"""

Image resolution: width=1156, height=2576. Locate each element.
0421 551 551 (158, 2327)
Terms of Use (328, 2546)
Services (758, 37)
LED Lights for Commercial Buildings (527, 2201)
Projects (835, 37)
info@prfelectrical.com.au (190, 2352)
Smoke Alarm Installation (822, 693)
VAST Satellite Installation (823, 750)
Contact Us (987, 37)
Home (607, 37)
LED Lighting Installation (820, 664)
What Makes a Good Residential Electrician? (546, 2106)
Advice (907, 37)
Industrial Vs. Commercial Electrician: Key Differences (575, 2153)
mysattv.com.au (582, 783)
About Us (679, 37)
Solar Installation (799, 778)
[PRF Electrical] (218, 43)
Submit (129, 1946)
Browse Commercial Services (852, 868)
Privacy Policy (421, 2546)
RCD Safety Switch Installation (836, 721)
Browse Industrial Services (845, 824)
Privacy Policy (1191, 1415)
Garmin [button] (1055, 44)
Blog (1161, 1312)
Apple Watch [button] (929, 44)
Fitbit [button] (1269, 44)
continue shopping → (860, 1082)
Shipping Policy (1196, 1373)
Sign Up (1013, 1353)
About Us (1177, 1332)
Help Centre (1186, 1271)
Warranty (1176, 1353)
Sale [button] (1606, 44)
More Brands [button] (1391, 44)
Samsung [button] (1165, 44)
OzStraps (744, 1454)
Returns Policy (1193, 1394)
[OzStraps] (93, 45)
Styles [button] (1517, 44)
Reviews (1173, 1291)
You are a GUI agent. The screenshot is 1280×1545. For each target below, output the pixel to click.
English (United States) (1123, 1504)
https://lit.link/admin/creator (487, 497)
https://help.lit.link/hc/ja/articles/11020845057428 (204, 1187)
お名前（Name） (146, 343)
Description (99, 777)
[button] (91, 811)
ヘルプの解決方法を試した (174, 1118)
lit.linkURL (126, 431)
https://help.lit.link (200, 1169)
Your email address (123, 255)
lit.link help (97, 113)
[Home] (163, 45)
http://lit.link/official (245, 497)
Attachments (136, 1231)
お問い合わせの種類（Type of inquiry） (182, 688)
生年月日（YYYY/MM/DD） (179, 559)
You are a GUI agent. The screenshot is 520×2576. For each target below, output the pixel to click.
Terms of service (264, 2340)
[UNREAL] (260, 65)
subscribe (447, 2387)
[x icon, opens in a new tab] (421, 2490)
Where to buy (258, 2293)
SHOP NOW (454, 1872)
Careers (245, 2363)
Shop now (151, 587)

"""

TASK GOAL
Write out again only the lines from the one with "VAST Satellite Installation (823, 750)" through the last line of the records above. Keep every word as it stands.

ANSWER FOR THE TASK
VAST Satellite Installation (823, 750)
Contact Us (987, 37)
Home (607, 37)
LED Lighting Installation (820, 664)
What Makes a Good Residential Electrician? (546, 2106)
Advice (907, 37)
Industrial Vs. Commercial Electrician: Key Differences (575, 2153)
mysattv.com.au (582, 783)
About Us (679, 37)
Solar Installation (799, 778)
[PRF Electrical] (218, 43)
Submit (129, 1946)
Browse Commercial Services (852, 868)
Privacy Policy (421, 2546)
RCD Safety Switch Installation (836, 721)
Browse Industrial Services (845, 824)
Privacy Policy (1191, 1415)
Garmin [button] (1055, 44)
Blog (1161, 1312)
Apple Watch [button] (929, 44)
Fitbit [button] (1269, 44)
continue shopping → (860, 1082)
Shipping Policy (1196, 1373)
Sign Up (1013, 1353)
About Us (1177, 1332)
Help Centre (1186, 1271)
Warranty (1176, 1353)
Sale [button] (1606, 44)
More Brands [button] (1391, 44)
Samsung [button] (1165, 44)
OzStraps (744, 1454)
Returns Policy (1193, 1394)
[OzStraps] (93, 45)
Styles [button] (1517, 44)
Reviews (1173, 1291)
You are a GUI agent. The screenshot is 1280×1545. For each target below, output the pixel to click.
English (United States) (1123, 1504)
https://lit.link/admin/creator (487, 497)
https://help.lit.link/hc/ja/articles/11020845057428 (204, 1187)
お名前（Name） (146, 343)
Description (99, 777)
[button] (91, 811)
ヘルプの解決方法を試した (174, 1118)
lit.linkURL (126, 431)
https://help.lit.link (200, 1169)
Your email address (123, 255)
lit.link help (97, 113)
[Home] (163, 45)
http://lit.link/official (245, 497)
Attachments (136, 1231)
お問い合わせの種類（Type of inquiry） (182, 688)
生年月日（YYYY/MM/DD） (179, 559)
You are a GUI agent. The screenshot is 520×2576. For each target below, output the pixel to click.
Terms of service (264, 2340)
[UNREAL] (260, 65)
subscribe (447, 2387)
[x icon, opens in a new tab] (421, 2490)
Where to buy (258, 2293)
SHOP NOW (454, 1872)
Careers (245, 2363)
Shop now (151, 587)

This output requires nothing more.